[Material supplied]
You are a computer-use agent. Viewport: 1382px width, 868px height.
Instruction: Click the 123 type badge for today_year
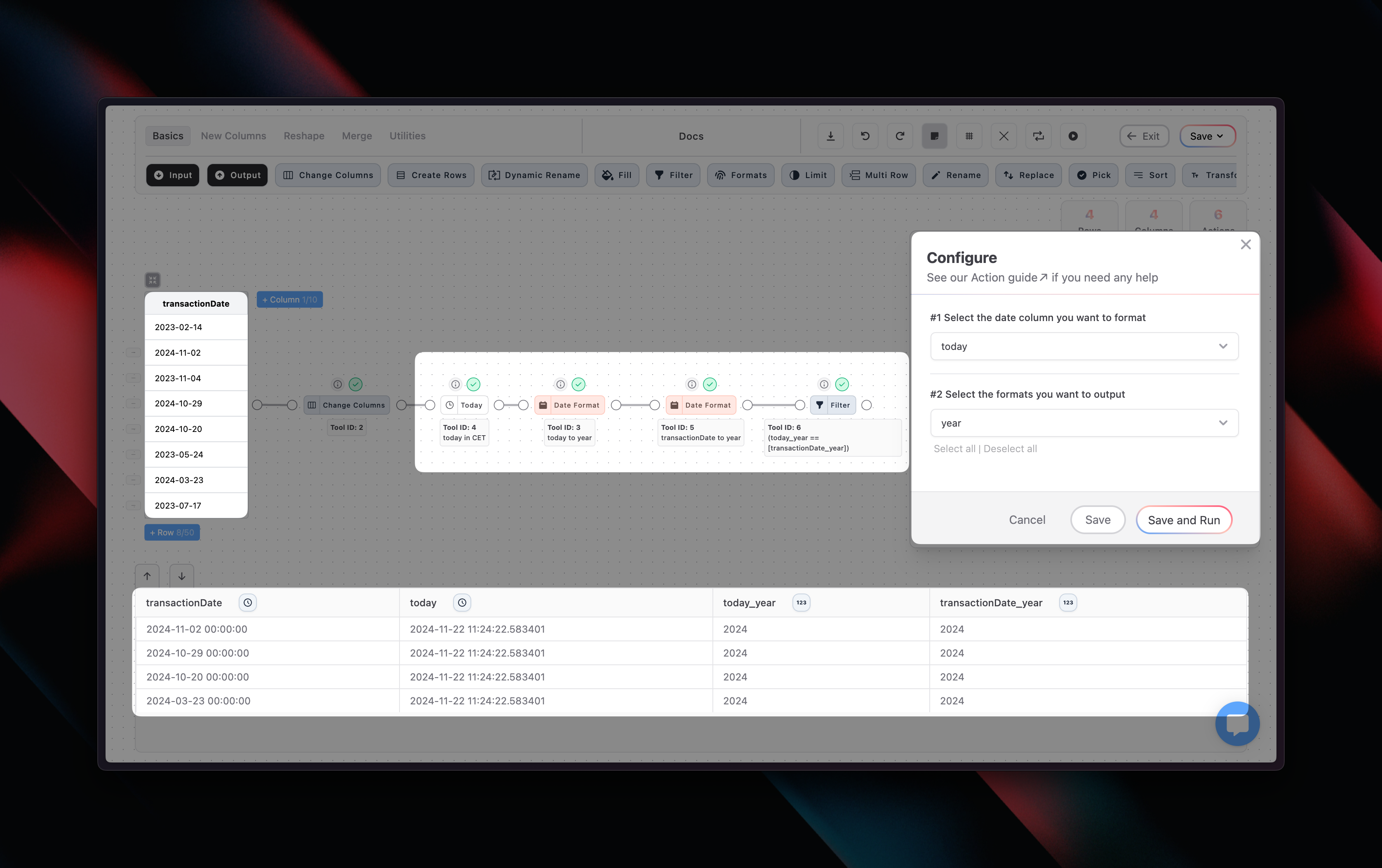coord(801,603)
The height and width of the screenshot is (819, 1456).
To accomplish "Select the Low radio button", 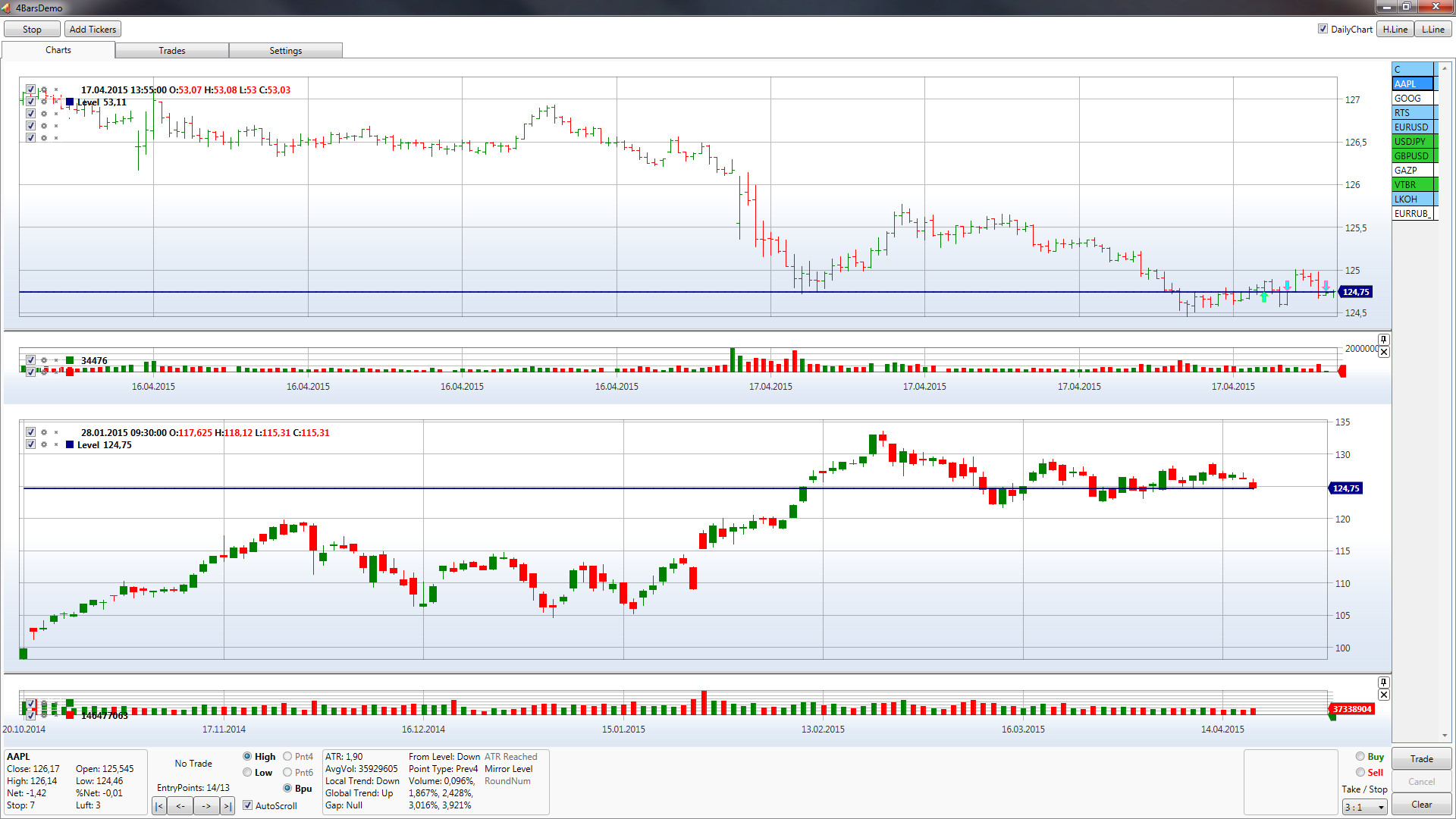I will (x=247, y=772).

* * *

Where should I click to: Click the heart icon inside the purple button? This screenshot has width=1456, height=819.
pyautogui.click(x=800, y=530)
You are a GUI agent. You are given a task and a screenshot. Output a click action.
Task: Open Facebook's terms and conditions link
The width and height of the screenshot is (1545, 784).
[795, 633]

--

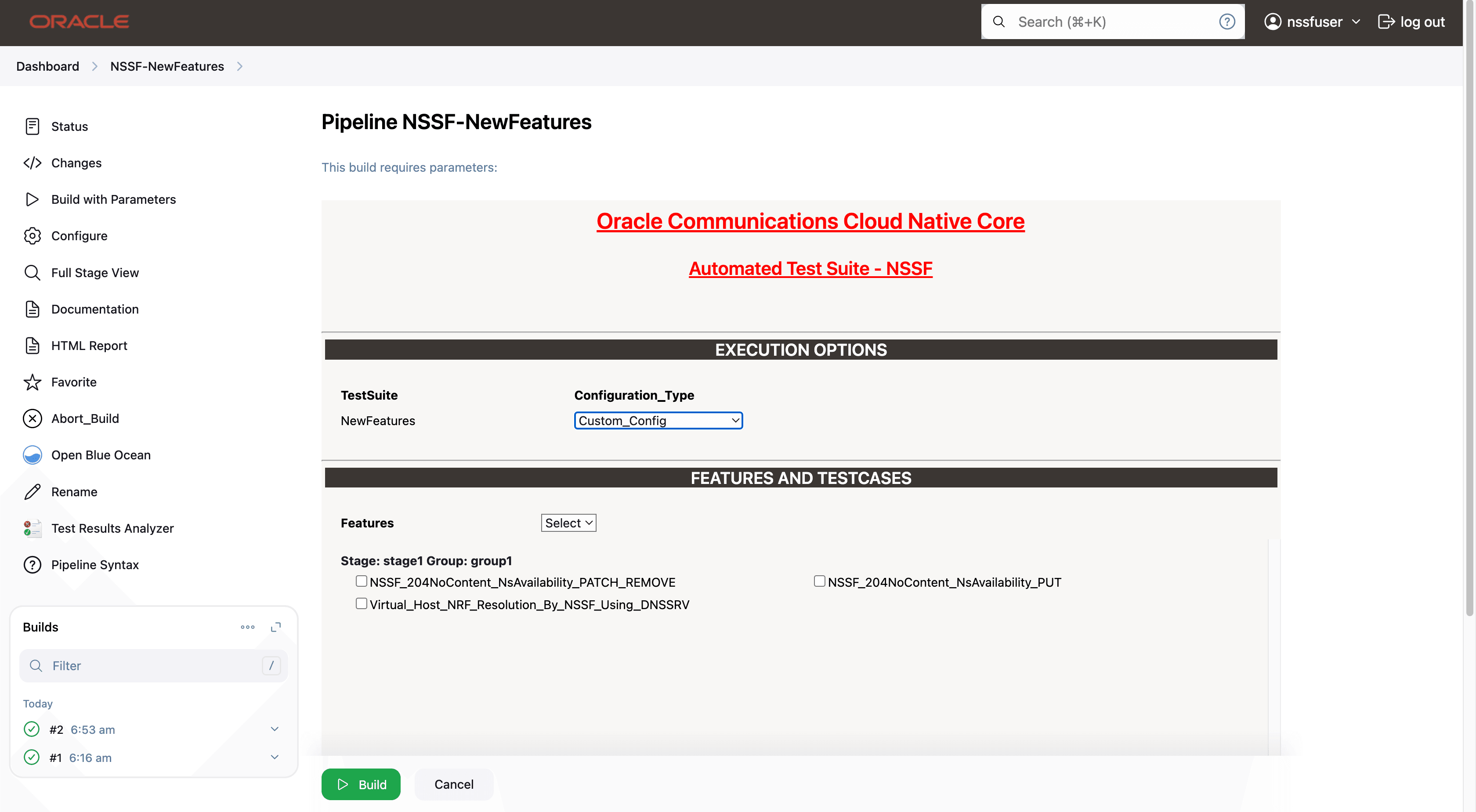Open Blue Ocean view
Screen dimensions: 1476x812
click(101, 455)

[Exercise description]
Reproduce each line of the entries in which the word "agent" is found.

[Answer for the task]
You are a computer-use agent. Viewport: 1382px width, 868px height.
You are a GUI agent. You are given a task and a screenshot. Output a click action.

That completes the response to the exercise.